Can the specific Neanderthal-derived variants identified by Pauly and Casanova be traced to functional differences in living people beyond the autistic population? If these variants enhance visual processing generally, they should be detectable in non-autistic populations too.
Key sources
- Hawks, J. The braided stream analogy for human evolution. (johnhawks.net)
- Pääbo, S. (2010). A draft sequence of the Neandertal genome. Science, 328, 710–722.
- Slon, V. et al. (2018). The genome of the offspring of a Neanderthal mother and a Denisovan father. Nature, 561, 113–116.
- Huerta-Sánchez, E. et al. (2014). Altitude adaptation in Tibetans caused by introgression of Denisovan-like DNA. Nature, 512, 194–197.
- Gunz, P. et al. (2019). Neandertal introgression sheds light on modern human endocranial globularity. Current Biology, 29(1), 120–127.
- Pearce, E. & Dunbar, R. (2013). Neanderthals, their visual systems and the limits of cognitive adaptation. Proceedings of the Royal Society B.
- Slimak, L. et al. (2022). Modern human incursion into Neanderthal territories 54,000 years ago at Mandrin, France. Science Advances, 8(6).
- Slimak, L. (2023). The Naked Neanderthal. Pegasus Books.
- Pauly, R. & Casanova, E.L. (2024). Enrichment of a subset of Neanderthal polymorphisms in autistic probands and siblings. Molecular Psychiatry.

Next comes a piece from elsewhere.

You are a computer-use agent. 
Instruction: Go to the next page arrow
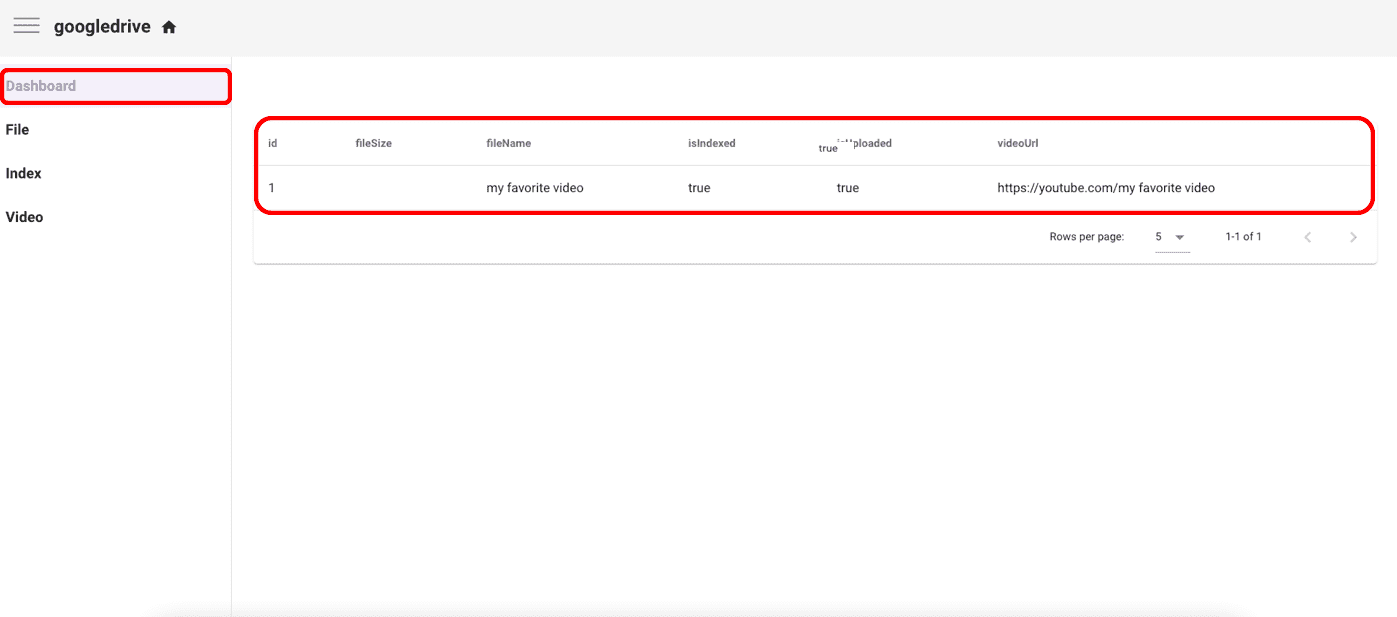click(1353, 237)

- Durvasula, A. & Sankararaman, S. (2020). Recovering signals of ghost archaic introgression in African populations. Science Advances, 6(7).
- Princeton (2025). Mapping three waves of Neanderthal–sapiens contact over 200,000 years. Science.
- Hoffmann, D.L. et al. (2018). U-Th dating of carbonate crusts reveals Neandertal origin of Iberian cave art. Science, 359, 912–915.
- Zilhão, J. et al. (2010). Symbolic use of marine shells and mineral pigments by Iberian Neandertals. PNAS, 107, 1023–1028.